The records below are to be restated word for word, with their images omitted.

::: Source records :::

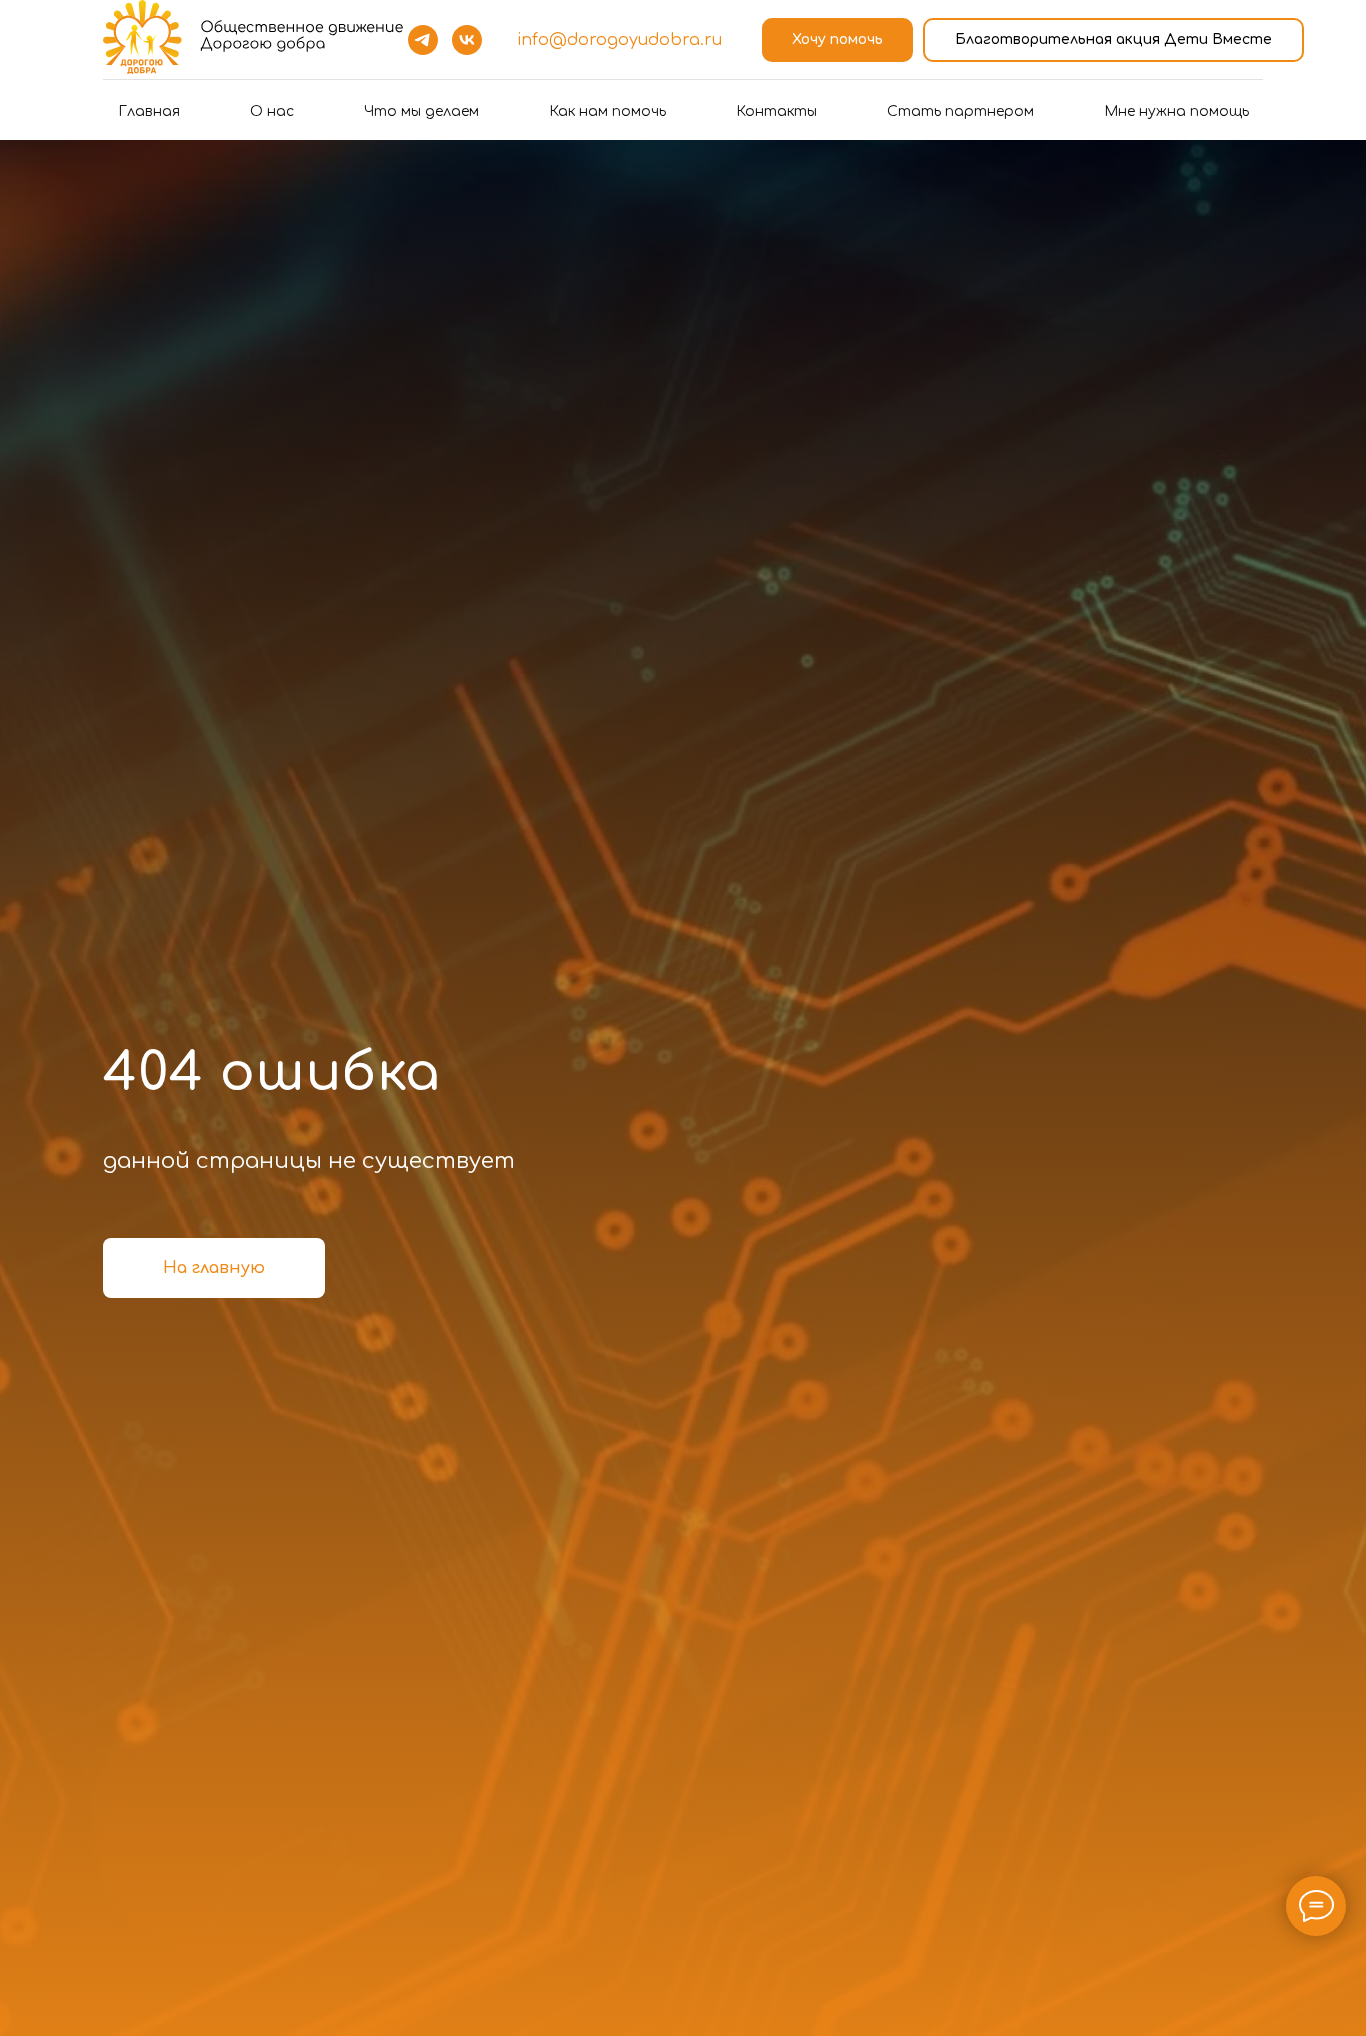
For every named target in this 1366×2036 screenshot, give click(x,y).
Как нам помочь (607, 111)
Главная (149, 111)
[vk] (467, 40)
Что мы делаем (421, 111)
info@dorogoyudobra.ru (619, 40)
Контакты (776, 111)
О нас (272, 111)
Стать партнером (960, 111)
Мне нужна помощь (1176, 111)
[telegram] (423, 40)
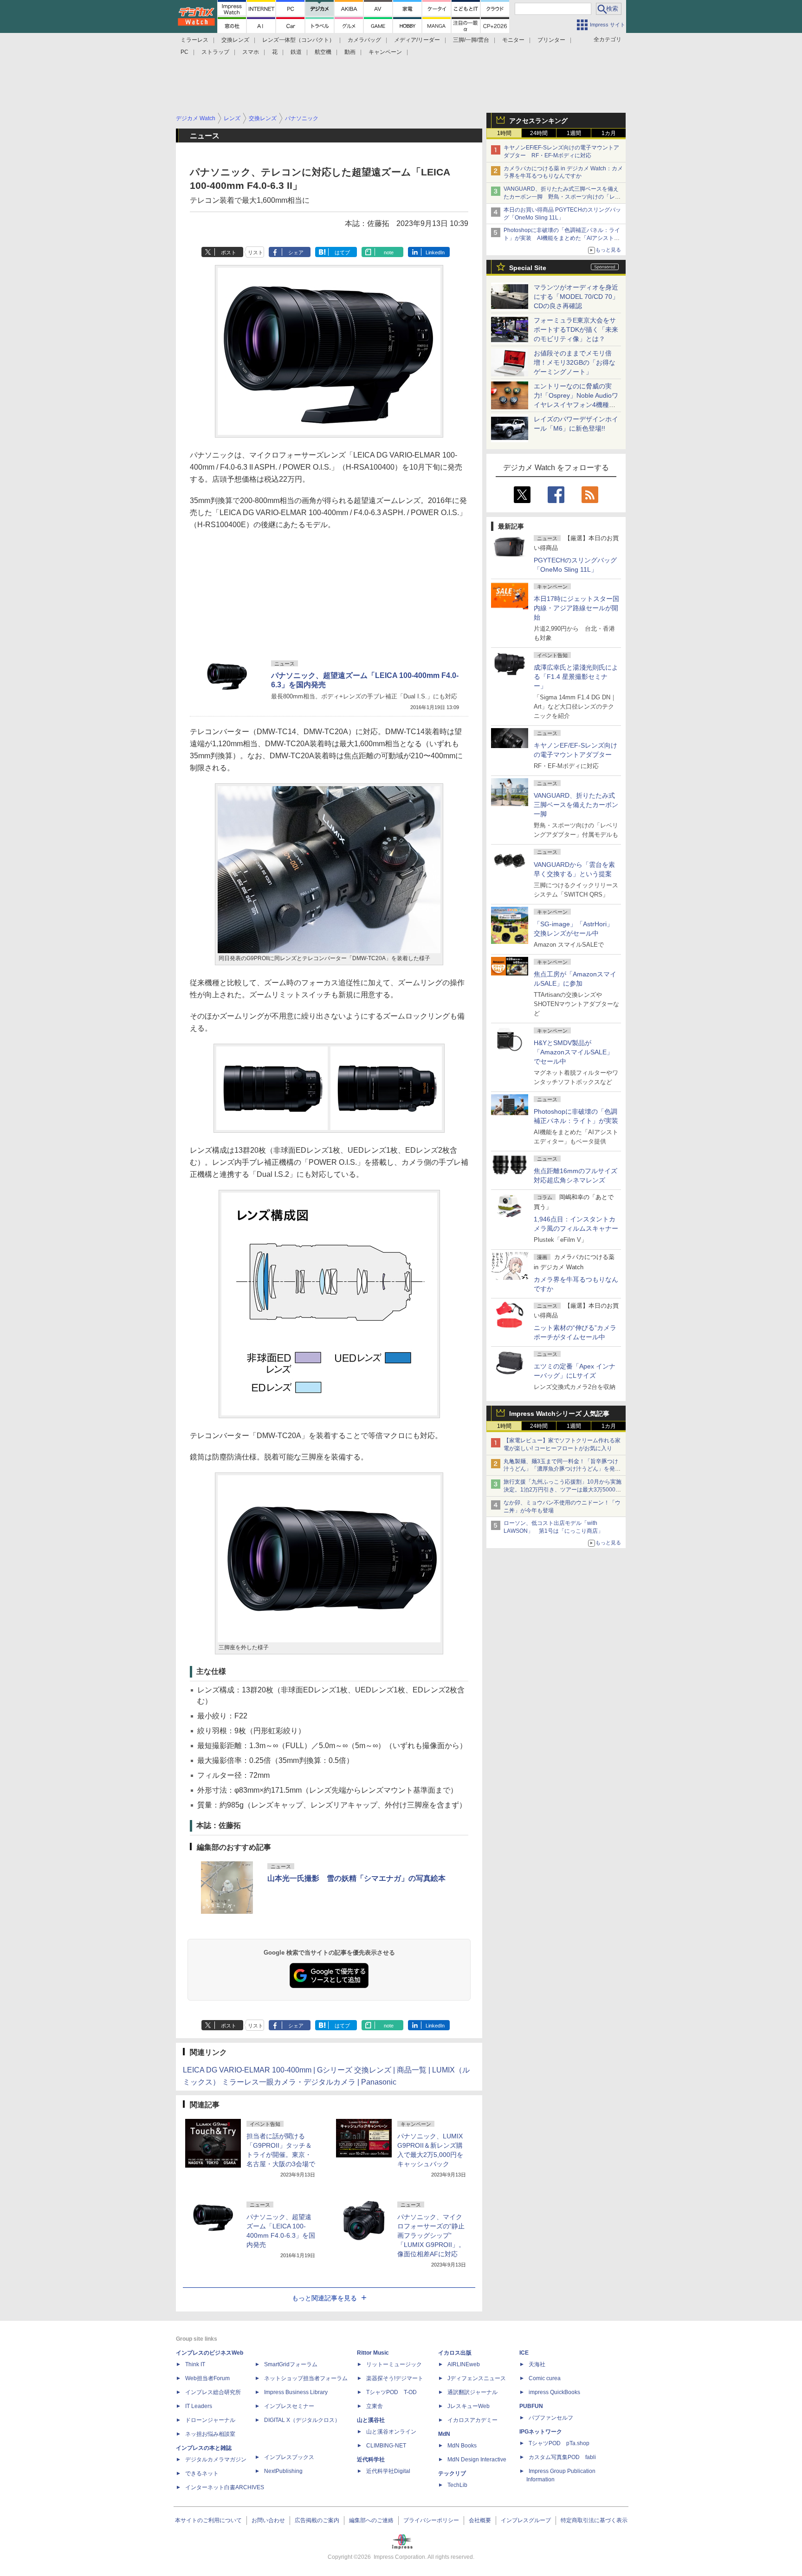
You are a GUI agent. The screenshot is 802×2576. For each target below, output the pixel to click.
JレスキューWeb (468, 2406)
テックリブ (452, 2473)
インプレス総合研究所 (213, 2392)
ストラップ (215, 52)
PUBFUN (531, 2406)
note (389, 252)
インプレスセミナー (289, 2406)
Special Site (527, 267)
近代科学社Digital (388, 2471)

:::

* [Result of this task]
For every named target in this 1366×2036 screenshot, give click(x,y).
Как нам помочь (607, 111)
Главная (149, 111)
[vk] (467, 40)
Что мы делаем (421, 111)
info@dorogoyudobra.ru (619, 40)
Контакты (776, 111)
О нас (272, 111)
Стать партнером (960, 111)
Мне нужна помощь (1176, 111)
[telegram] (423, 40)
You are a GUI agent. The screenshot is 802×2576. For each target below, output the pixel to click.
JレスキューWeb (468, 2406)
テックリブ (452, 2473)
インプレス総合研究所 (213, 2392)
ストラップ (215, 52)
PUBFUN (531, 2406)
note (389, 252)
インプレスセミナー (289, 2406)
Special Site (527, 267)
近代科学社Digital (388, 2471)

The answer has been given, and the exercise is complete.